The operating profit of Swedish fashion retailer H&M, Hennes & Mauritz AB (OTCMKTS: HNNMY), has dropped 62%.
The company recently released its three-month report from December 2017 to February 2018, where it stated that weak sales in the fourth quarter and an unusually cold European winter were part of the reason why sales had dropped.
According to an article in the Toronto Star, approximately $4 billion (US) of clothing also went unsold, although the company has stated that this is mostly Spring clothing.
It’s CEO Karl-Johan Persson has said “the start of the year has been tough” and mentions how “2018 is a transitional year for the H&M group, as [they] accelerate [their] transformation so that [they] can take advantage of the opportunities generated by rapid digitalisation.”
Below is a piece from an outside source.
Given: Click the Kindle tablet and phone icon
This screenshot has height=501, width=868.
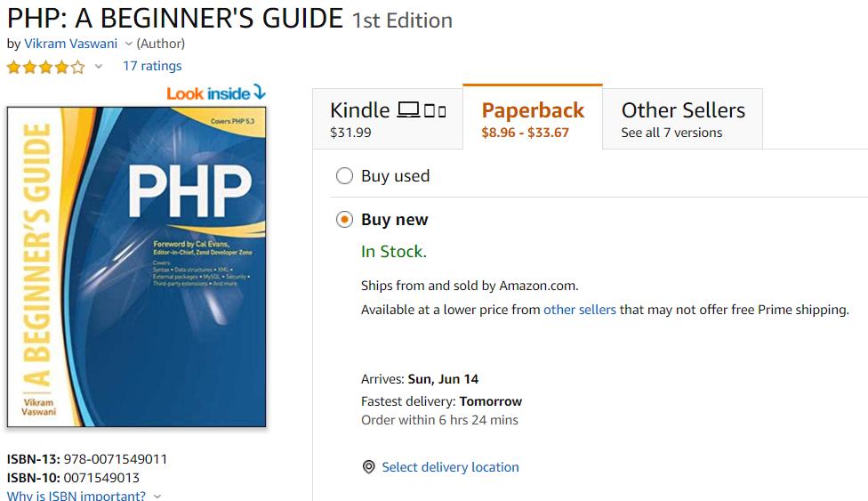Looking at the screenshot, I should [x=435, y=111].
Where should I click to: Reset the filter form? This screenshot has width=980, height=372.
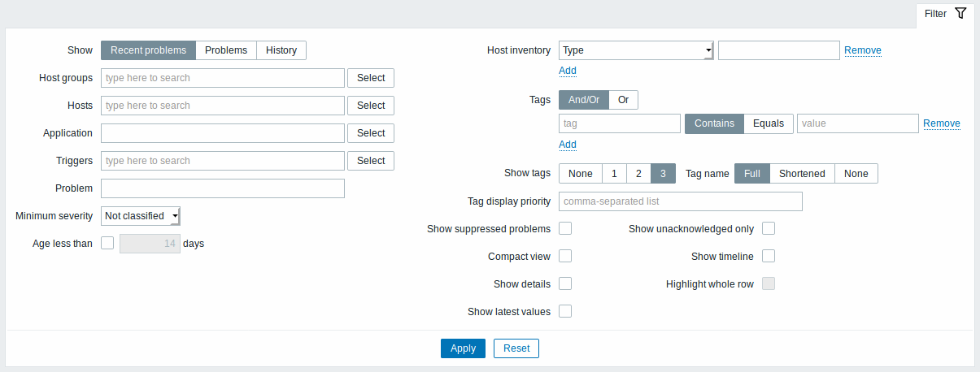(516, 348)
The company has been failing to reduce and clear stockpiles and said in February that markdowns would continue to remain high.
H&M predicts that sales will grow by nearly 25% during the year, which will hopefully lead to better overall result for 2018.
In the company’s press release, the focus is on more positive ventures, including the launch of its online store in India and the planned launch of an online store in Saudi Arabia and the United Arab Emirates, later this year.
H&M will also be launching a new brand, Afound, that will be selling garments from several well-known clothing and lifestyle brands, including H&M, at a discounted price.
Although the company is launching a new brand, H&M also announced in January that it plans to close 170 stores this year. This will be the largest number of store closures for the fashion retailer within the last decade.
H&M’s shares reached the lowest in the year, yesterday, closing at SEK 120.94, or approximately $14.50 USD.